Assigned task
Reproduce, from the lines below, exactly the stretch that begins at the line containing "Task: Open the 工具(T) menu" and ends at the line containing "Task: Click the squid logo icon at top right", both included.

[Given data — start]

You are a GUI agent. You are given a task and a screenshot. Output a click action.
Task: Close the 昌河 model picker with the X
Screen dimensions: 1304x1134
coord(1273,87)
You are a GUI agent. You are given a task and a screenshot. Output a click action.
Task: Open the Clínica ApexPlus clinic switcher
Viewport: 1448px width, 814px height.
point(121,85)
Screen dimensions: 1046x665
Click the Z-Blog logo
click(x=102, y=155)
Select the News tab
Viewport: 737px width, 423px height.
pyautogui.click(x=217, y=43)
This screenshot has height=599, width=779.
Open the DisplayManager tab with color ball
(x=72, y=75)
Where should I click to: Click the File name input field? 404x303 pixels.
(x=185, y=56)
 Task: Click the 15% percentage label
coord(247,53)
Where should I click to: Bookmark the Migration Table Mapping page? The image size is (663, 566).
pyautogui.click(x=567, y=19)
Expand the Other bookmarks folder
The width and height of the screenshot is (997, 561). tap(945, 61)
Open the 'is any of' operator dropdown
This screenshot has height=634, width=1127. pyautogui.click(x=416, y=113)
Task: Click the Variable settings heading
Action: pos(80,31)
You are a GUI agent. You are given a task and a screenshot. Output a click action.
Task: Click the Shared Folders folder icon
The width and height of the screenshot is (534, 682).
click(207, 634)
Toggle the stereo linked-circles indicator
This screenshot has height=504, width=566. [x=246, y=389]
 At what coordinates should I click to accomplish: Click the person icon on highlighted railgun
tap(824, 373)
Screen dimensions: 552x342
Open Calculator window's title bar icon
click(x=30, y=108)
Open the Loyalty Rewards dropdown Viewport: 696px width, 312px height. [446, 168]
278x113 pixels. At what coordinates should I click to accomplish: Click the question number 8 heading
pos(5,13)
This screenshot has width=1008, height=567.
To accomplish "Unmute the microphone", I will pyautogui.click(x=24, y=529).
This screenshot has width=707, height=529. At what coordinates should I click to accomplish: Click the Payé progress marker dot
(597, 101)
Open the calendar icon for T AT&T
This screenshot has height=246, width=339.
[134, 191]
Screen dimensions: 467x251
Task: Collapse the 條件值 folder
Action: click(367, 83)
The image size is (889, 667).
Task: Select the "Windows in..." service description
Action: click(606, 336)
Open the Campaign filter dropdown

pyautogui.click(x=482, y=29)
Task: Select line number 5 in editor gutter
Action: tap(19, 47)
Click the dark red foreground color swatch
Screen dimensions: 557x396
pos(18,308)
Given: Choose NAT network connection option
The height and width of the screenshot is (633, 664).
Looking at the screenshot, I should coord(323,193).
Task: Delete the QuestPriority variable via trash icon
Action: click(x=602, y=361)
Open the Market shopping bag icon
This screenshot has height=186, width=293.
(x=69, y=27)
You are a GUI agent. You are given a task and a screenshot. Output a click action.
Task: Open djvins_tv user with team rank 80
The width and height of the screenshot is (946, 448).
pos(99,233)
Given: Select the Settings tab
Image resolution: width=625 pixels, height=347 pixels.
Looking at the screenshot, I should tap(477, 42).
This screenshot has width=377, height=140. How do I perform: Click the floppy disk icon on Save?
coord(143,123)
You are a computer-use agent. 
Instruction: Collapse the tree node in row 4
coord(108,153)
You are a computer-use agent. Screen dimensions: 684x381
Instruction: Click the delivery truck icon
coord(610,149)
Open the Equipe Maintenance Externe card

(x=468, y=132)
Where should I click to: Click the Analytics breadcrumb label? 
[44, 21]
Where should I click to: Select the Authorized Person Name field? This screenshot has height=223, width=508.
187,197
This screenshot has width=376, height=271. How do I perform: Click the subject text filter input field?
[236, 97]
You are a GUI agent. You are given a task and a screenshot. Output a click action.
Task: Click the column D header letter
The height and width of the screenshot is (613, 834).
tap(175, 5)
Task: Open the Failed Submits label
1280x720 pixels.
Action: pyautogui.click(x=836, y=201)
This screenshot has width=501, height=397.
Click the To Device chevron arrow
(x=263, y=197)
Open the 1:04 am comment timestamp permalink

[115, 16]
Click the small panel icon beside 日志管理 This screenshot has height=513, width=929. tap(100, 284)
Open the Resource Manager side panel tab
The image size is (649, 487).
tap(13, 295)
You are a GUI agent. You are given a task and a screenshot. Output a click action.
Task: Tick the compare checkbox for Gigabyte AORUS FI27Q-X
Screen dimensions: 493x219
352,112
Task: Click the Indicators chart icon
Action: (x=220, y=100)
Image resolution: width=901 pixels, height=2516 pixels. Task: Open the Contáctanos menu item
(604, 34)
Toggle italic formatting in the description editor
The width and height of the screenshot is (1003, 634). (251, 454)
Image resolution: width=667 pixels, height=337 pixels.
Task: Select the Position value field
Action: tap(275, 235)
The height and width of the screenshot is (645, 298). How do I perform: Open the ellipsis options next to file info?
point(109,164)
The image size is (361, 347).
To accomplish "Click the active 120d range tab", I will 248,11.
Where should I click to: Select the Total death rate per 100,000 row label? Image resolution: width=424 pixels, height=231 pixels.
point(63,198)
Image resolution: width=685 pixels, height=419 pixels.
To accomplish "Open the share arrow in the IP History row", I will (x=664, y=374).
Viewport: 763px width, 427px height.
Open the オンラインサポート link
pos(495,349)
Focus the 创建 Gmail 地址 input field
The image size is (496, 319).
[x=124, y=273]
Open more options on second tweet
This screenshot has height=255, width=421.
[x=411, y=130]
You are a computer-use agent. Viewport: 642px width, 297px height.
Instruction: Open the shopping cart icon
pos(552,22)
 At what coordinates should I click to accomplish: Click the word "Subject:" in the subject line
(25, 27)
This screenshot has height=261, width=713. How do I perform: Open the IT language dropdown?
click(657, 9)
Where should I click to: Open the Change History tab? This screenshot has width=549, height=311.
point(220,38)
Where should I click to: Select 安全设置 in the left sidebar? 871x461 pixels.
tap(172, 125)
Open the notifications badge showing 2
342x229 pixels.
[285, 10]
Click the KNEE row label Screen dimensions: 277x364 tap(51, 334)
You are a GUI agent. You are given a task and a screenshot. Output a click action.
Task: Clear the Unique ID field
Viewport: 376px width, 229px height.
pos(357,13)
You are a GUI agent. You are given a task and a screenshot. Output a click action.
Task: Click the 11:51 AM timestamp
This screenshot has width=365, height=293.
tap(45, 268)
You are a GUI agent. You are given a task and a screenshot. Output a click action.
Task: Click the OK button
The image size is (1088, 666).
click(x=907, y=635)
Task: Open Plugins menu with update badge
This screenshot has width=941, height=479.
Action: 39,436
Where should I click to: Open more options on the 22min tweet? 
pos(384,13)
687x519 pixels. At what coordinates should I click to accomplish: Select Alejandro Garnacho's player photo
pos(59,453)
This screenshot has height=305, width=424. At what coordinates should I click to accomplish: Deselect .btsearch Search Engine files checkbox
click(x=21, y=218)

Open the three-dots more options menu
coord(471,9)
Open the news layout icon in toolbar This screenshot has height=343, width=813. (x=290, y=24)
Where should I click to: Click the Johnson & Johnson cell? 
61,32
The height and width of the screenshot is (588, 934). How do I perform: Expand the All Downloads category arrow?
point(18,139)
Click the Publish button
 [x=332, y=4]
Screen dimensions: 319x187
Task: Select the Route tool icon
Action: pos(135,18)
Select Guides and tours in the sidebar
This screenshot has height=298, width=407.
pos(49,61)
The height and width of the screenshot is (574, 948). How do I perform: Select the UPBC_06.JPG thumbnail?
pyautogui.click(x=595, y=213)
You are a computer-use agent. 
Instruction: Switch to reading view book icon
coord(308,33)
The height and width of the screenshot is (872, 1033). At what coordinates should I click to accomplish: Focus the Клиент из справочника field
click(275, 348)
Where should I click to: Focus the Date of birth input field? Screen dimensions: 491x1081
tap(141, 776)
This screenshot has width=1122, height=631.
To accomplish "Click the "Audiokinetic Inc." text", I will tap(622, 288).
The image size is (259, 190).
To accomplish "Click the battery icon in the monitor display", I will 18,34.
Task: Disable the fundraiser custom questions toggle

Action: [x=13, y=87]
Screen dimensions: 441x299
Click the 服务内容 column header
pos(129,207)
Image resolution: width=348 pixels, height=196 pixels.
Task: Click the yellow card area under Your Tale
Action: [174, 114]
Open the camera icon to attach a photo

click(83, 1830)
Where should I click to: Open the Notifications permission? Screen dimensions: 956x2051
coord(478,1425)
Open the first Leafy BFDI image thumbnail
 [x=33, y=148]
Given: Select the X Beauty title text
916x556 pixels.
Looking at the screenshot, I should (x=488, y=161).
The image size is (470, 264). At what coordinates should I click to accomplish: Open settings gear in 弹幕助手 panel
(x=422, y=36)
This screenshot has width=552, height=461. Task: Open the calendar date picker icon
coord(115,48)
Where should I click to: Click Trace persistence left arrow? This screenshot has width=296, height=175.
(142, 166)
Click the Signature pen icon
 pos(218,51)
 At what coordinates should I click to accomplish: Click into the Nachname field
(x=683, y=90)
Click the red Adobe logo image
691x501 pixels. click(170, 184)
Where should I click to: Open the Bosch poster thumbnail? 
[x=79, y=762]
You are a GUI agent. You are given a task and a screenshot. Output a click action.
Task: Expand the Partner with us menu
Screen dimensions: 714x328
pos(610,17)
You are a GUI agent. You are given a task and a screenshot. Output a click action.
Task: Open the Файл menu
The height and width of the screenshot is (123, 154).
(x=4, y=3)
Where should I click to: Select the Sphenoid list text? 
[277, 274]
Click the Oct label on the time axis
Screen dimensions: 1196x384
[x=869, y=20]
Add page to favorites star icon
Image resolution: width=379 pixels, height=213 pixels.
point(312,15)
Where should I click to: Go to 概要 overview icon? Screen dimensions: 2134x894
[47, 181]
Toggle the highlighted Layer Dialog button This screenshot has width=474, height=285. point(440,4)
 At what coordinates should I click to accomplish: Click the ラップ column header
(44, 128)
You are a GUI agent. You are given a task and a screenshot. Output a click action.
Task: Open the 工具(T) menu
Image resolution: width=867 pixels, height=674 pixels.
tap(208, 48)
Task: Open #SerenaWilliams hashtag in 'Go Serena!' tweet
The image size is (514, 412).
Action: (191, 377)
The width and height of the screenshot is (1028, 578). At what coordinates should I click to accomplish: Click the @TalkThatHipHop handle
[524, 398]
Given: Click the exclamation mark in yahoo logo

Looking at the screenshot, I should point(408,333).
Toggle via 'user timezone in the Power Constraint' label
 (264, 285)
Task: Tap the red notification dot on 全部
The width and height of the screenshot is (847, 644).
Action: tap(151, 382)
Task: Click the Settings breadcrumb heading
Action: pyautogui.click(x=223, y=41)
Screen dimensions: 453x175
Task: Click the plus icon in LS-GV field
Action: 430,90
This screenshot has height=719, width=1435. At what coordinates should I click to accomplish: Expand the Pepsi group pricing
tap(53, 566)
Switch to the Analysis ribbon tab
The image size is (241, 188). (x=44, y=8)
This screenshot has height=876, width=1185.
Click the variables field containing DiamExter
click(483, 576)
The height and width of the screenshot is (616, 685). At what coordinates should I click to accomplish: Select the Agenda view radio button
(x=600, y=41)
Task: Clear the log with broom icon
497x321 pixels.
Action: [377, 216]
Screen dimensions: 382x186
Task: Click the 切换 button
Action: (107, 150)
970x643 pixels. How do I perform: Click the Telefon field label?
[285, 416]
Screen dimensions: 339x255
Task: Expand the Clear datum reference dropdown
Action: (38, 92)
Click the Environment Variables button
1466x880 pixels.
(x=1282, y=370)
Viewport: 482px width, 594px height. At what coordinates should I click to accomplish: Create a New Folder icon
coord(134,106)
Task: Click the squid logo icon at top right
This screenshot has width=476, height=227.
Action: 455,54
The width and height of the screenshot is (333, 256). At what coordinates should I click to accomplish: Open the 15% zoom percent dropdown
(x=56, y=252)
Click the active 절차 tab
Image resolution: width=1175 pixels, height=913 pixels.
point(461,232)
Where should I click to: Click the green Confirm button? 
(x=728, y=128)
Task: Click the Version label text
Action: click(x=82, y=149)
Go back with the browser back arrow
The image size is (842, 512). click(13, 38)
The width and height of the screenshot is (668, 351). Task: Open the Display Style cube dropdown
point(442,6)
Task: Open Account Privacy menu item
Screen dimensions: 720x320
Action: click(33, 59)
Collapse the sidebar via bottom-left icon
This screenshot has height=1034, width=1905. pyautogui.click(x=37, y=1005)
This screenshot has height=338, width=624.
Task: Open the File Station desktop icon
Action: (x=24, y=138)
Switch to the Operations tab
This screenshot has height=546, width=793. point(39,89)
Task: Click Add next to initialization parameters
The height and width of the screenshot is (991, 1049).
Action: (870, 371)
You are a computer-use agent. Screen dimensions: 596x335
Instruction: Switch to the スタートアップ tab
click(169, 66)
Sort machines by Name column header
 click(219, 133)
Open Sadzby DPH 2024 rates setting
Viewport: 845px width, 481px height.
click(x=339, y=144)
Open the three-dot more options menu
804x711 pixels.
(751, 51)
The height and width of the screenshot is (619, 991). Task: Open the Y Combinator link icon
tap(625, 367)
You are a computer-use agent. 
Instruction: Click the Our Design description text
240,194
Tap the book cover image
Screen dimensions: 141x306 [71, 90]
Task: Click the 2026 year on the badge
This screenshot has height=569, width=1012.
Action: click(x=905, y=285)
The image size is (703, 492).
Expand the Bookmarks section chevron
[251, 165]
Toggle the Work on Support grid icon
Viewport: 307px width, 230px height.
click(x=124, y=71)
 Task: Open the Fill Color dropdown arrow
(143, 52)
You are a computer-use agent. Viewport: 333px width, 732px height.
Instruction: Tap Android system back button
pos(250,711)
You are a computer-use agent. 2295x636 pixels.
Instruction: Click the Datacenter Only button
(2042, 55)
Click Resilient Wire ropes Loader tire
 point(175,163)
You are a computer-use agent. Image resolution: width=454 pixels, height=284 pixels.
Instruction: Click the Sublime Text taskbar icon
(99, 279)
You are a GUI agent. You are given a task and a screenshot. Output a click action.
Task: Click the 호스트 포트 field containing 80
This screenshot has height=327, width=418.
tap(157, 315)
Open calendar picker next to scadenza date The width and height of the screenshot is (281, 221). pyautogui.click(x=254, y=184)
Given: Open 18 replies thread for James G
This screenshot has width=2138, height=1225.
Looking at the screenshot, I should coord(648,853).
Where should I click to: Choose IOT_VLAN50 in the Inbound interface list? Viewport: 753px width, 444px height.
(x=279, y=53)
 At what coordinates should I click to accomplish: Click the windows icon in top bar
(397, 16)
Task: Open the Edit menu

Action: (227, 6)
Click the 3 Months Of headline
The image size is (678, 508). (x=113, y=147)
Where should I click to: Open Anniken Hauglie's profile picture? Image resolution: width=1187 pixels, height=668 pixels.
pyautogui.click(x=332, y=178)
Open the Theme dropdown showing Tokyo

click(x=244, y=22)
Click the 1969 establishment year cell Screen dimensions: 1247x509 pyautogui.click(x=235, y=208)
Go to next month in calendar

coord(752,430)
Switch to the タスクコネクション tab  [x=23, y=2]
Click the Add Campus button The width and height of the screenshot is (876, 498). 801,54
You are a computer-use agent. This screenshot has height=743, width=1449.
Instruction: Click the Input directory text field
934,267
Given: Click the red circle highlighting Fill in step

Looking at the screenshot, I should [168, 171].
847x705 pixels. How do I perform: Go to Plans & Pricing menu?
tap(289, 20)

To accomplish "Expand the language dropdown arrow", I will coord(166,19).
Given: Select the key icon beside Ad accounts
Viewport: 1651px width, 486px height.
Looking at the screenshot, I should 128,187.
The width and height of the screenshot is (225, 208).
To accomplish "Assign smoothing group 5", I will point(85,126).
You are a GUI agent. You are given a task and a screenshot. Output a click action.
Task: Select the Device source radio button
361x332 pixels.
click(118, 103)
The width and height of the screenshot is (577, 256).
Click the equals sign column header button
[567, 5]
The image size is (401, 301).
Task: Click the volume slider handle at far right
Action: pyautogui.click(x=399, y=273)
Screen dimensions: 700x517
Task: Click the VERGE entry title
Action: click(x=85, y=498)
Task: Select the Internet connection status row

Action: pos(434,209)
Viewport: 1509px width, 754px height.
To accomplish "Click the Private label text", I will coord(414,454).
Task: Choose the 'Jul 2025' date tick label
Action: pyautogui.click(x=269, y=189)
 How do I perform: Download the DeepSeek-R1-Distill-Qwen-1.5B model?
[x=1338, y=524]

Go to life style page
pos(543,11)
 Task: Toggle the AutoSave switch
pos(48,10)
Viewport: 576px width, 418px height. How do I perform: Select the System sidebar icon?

[Given data — finish]

Output below
Task: Open the 工具(T) menu
Image resolution: width=867 pixels, height=674 pixels.
tap(208, 48)
Task: Open #SerenaWilliams hashtag in 'Go Serena!' tweet
The image size is (514, 412).
Action: (191, 377)
The width and height of the screenshot is (1028, 578). At what coordinates should I click to accomplish: Click the @TalkThatHipHop handle
[524, 398]
Given: Click the exclamation mark in yahoo logo

Looking at the screenshot, I should point(408,333).
Toggle via 'user timezone in the Power Constraint' label
 (264, 285)
Task: Tap the red notification dot on 全部
The width and height of the screenshot is (847, 644).
Action: tap(151, 382)
Task: Click the Settings breadcrumb heading
Action: pyautogui.click(x=223, y=41)
Screen dimensions: 453x175
Task: Click the plus icon in LS-GV field
Action: 430,90
This screenshot has height=719, width=1435. At what coordinates should I click to accomplish: Expand the Pepsi group pricing
tap(53, 566)
Switch to the Analysis ribbon tab
The image size is (241, 188). (x=44, y=8)
This screenshot has height=876, width=1185.
Click the variables field containing DiamExter
click(483, 576)
The height and width of the screenshot is (616, 685). At what coordinates should I click to accomplish: Select the Agenda view radio button
(x=600, y=41)
Task: Clear the log with broom icon
497x321 pixels.
Action: [377, 216]
Screen dimensions: 382x186
Task: Click the 切换 button
Action: (107, 150)
970x643 pixels. How do I perform: Click the Telefon field label?
[285, 416]
Screen dimensions: 339x255
Task: Expand the Clear datum reference dropdown
Action: (38, 92)
Click the Environment Variables button
1466x880 pixels.
(x=1282, y=370)
Viewport: 482px width, 594px height. At what coordinates should I click to accomplish: Create a New Folder icon
coord(134,106)
Task: Click the squid logo icon at top right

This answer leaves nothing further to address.